O ópio da monotonia se escorria em ...

--- Chupa minha perna!

--- O quê?

--- Chupa-minha-perna!

--- Espera um pouco...

Começara novamente. Era só eu ensaiar um devaneio e lá vinha Sarah novamente com essa história da perna dela. Estávamos na praia. Era uma casinha pequena e desconfortável, excessivamente quente de dia e fria demais de noite. Entrava vento. Assim que chegamos ela fora picada na coxa por uma rateira, e desde então começou com a paranóia. Passou a noite inteira lá, vidrada, com os olhos colados no relógio e atenta a possíveis sintomas. Já disse que vai morrer e que me ama mais de cem vezes. Estamos esperando seis da manhã pra ligar pro único médico dessa droga de lugar. Ela acha que está envenenada, e por causa disso eu, justo eu, eu que queria ficar em casa invés de vir pra esse buraco, tenha que me levantar a cada meia hora e chupar o buraco onde a cobra picou.

Uma bela mordida. Já expliquei que rateira não tem veneno, mas a discussão a deixa em pânico, dizendo que vai morrer e eu nem ligo. Convenci ela a se acalmar me comprometendo a sugar o "veneno mortal". E ela está ali. A noite inteira grudada no relógio, marcando os minutos que faltam para completar cada meia hora, para de novo me chamar e assim vai...

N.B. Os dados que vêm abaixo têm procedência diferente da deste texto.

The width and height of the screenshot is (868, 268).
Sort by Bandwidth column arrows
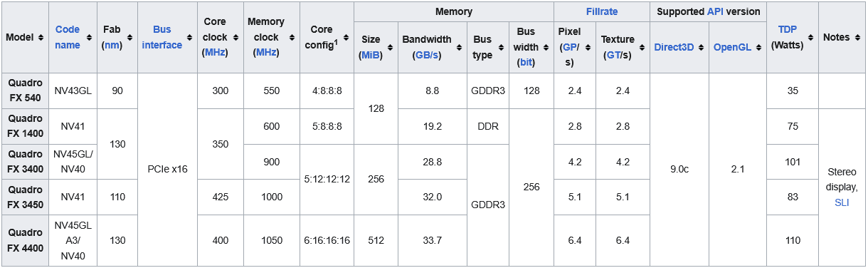(x=459, y=47)
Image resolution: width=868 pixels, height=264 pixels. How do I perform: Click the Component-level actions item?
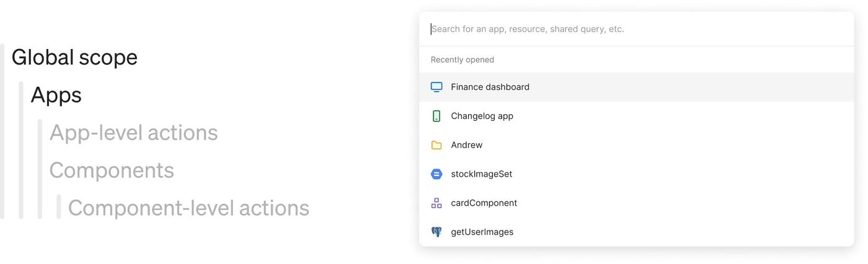(x=188, y=208)
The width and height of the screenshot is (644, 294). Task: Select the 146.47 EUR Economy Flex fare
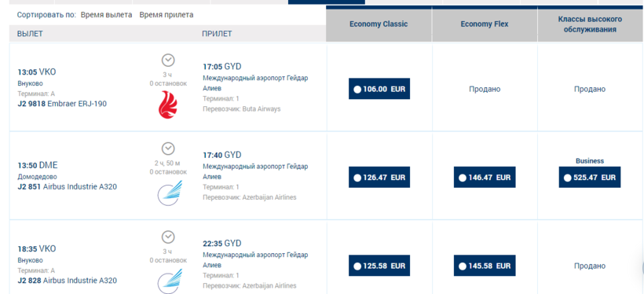[485, 177]
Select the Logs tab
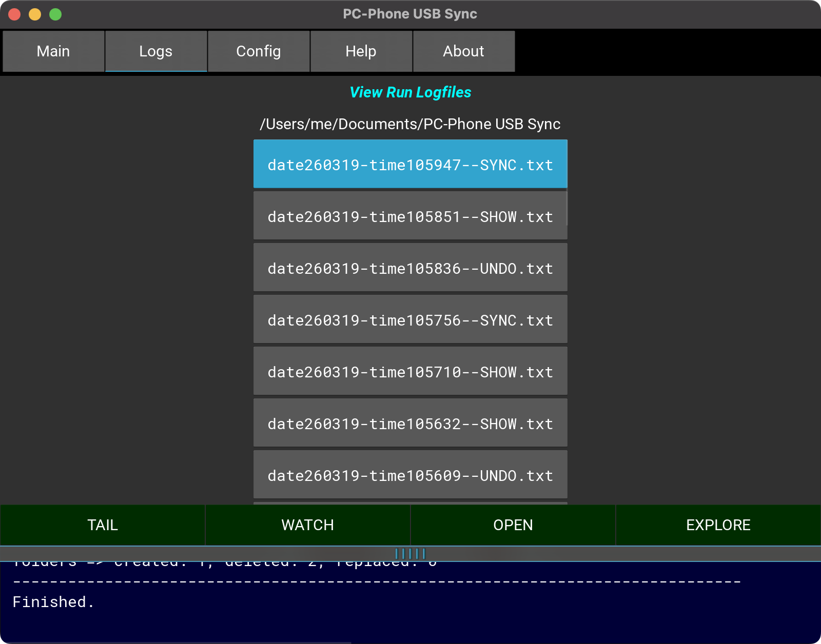The image size is (821, 644). (x=156, y=51)
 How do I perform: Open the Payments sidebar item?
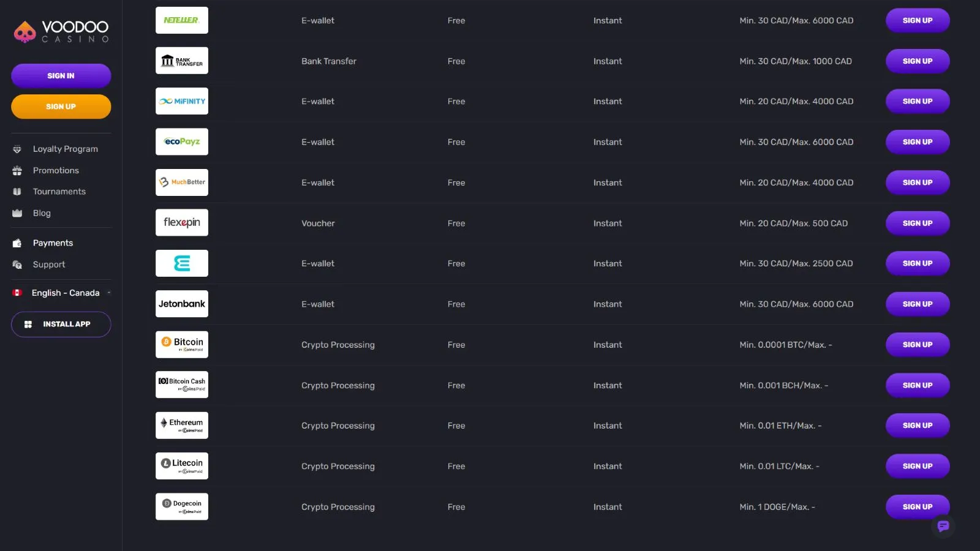click(53, 243)
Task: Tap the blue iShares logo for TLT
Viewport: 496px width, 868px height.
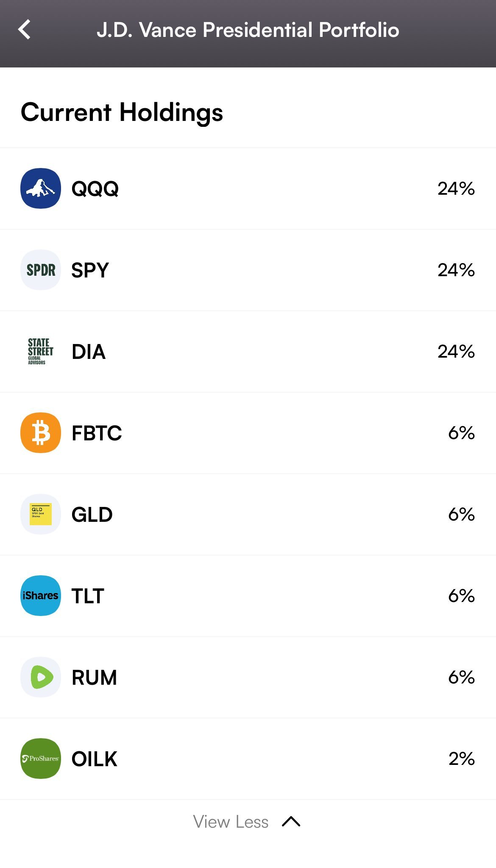Action: [41, 596]
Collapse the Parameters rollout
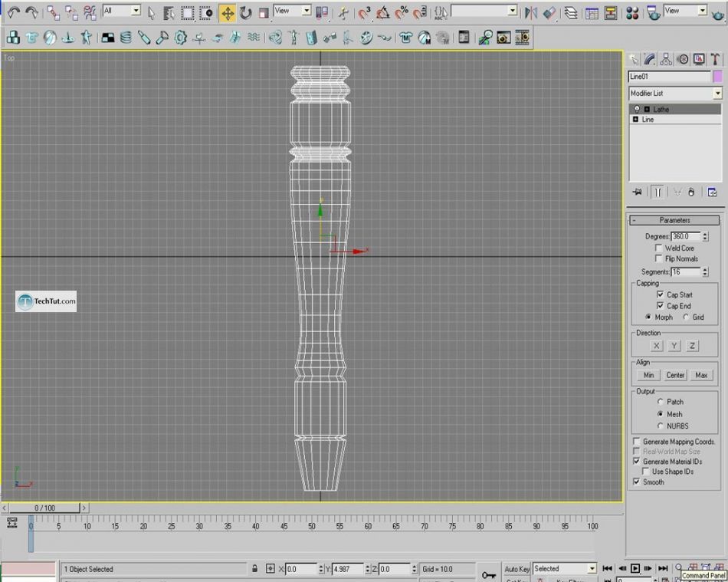The image size is (728, 582). point(674,220)
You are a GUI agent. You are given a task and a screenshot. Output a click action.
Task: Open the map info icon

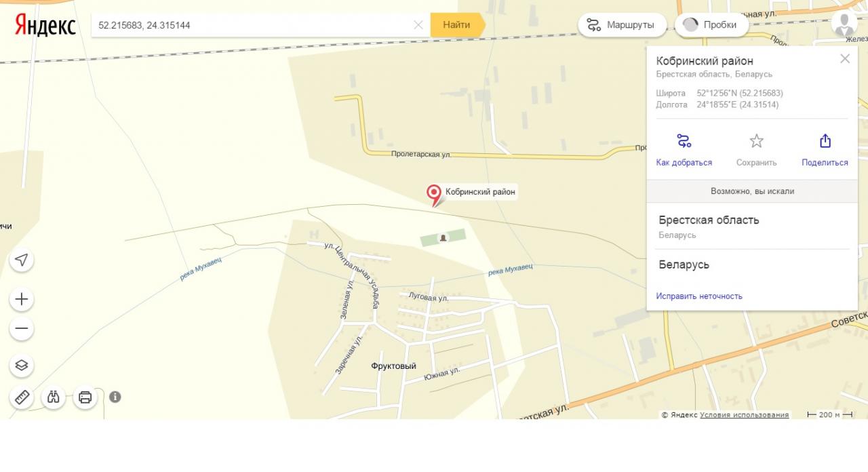[115, 397]
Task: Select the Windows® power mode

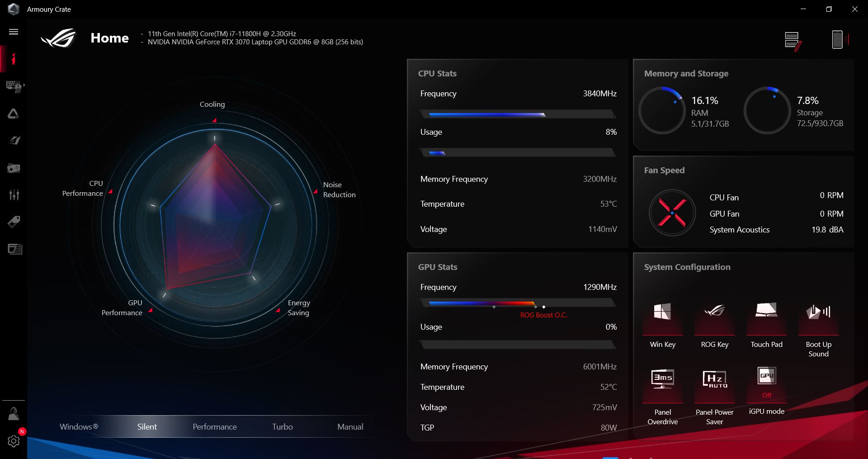Action: click(79, 426)
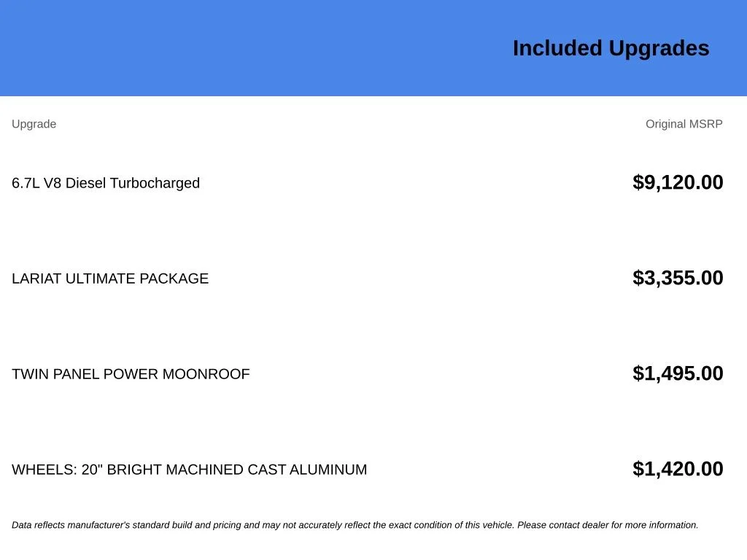Click the $9,120.00 price
747x560 pixels.
tap(678, 183)
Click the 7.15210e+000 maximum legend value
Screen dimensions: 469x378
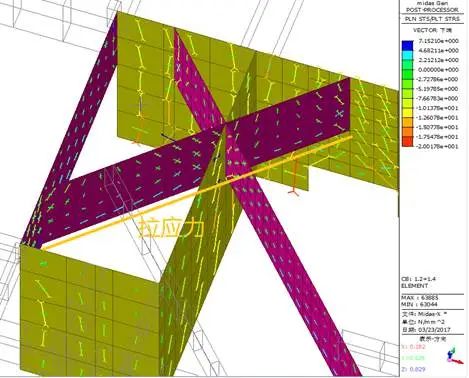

Conheci Sarah num bar, há dez anos atrás. Minha centésima trigésima terceira tentativa de mulher havia me chutado e era uma daquelas noites em que as paredes do apartamento começam a encolher.

Tirei a casca da ferida e comecei a chupar a coxa. Nossa ela ainda estava um mulherão. O sangue era doce, e com o nervosismo o cheiro que vinha da calcinha dela ficava mais forte.

Mas como eu dizia, conheci Sarah num bar.

Era inverno e chovia. Sentei no balcão e comecei a beber. Franke, o balconista, ia trazendo outra garrafa a medida em que a que eu estava bebendo se esvaziava. Uma loira mais linda que floresta em chamas veio e sentou no meu lado.

--- Me paga uma cerveja.

--- Hoje não, meu bem.

Ela ficou ali parada por uns tempos. Tentou puxar papo. Eu precisava de mulher. Eu respondia em monossílabos. Eu precisava de mulher e tinha ali ao meu lado a mulher mais linda que poria um dia seus pés naquele bar. Mas eu sabia de algo que ela não sabia que eu sabia. Eu sabia quem ela era.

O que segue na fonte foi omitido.